A group designed to examine congressional accountability and transparency probably has something better to do. But it has touched off a debate about whether we have dumber Americans, dumber politicians or whether something else explains such verbal downgrades.
Theory 1: Congress Is Getting Dumber. So Congress is speaking at the level of a high school sophomore, whereas seven years ago, it was at the high school junior level. If such trends continue unabated, by 2080, they will speak to us as kindergarteners. But that doesn't mean Congress is getting dumber. Analysis by Scripps News Service reveals 95 percent of congressional members possess college degrees. Only 27 representatives and one senator do not have a college degree. Thirty-years ago, 48 representatives and seven senators did not have a college degree.

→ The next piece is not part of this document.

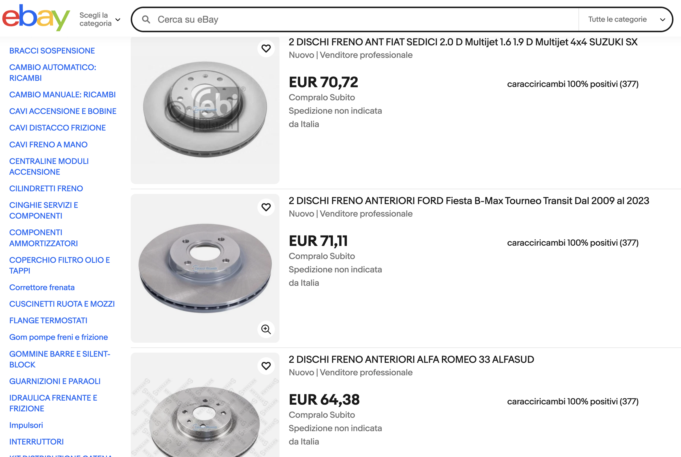Click the Febi brake disc product thumbnail
Screen dimensions: 681x457
[205, 110]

Theory 2: The American People Are Getting Dumber. That's a popular line, but the data don't support it. The number of Americans with a college degree is dramatically increasing. From 1940 to 2007, the National Center for Educational Statistics reported the jump in Americans with a college degree from less than 5 percent to nearly 30 percent. What about the educational knowledge of the other 70 percent of Americans? Another NCES study analyzes the illiteracy rate. In 1870, the illiteracy rate was 20 percent. By 1900, that number fell by half. By the 1970s, it was less than 1 percent.

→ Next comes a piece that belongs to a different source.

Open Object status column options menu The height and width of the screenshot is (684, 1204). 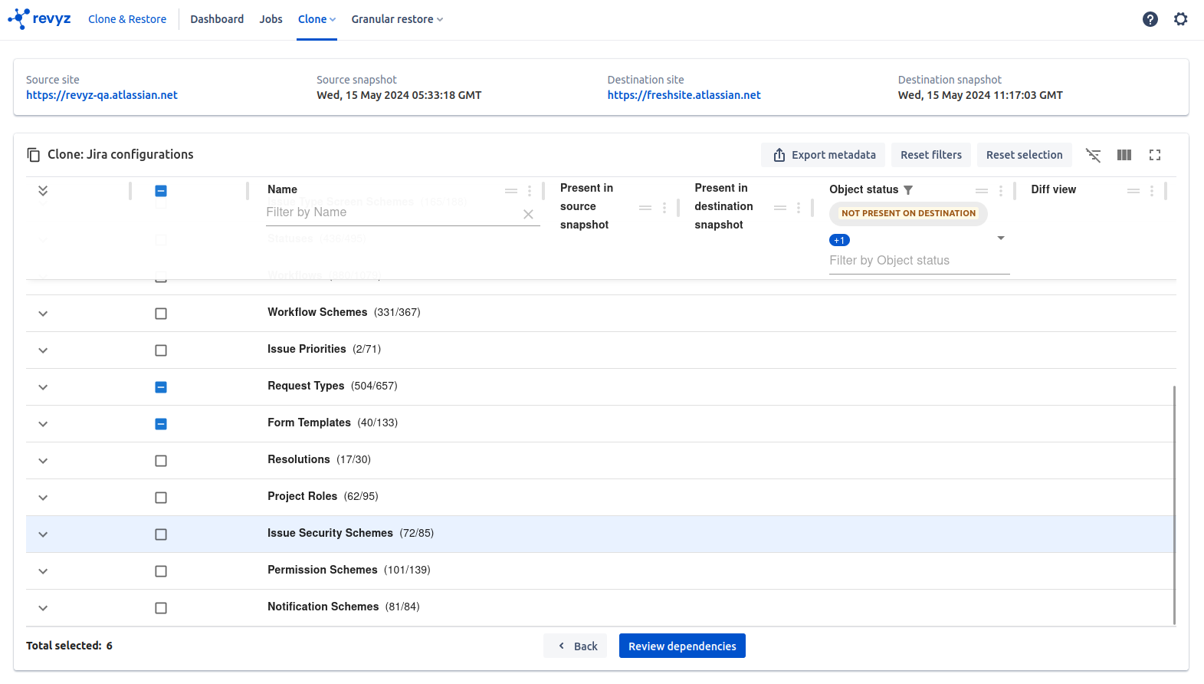tap(1000, 191)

Theory 3: Perceptions That Americans Are Getting Dumber Are On The Rise. Though the actual illiteracy rate is miniscule, there are plenty of unsubstantiated reports of higher numbers. On wiki.answers.com, someone posted "i have come across a website….it said in there that ¼ of the adult population -- that's about 44million - possess level 1 literacy skills (the lowest so far)." Another blogger claims our illiteracy rate is at least 13 percent, higher than China. Of the nearly 5 million hits on a search on the subject, most claim American illiteracy is much higher than it really is. Perhaps members of Congress believe these unsubstantiated reports and are simplifying their message accordingly. But given that Americans are much smarter these random website postings claim, Congress would really show its ignorance if it dumbed down its messages for that reason.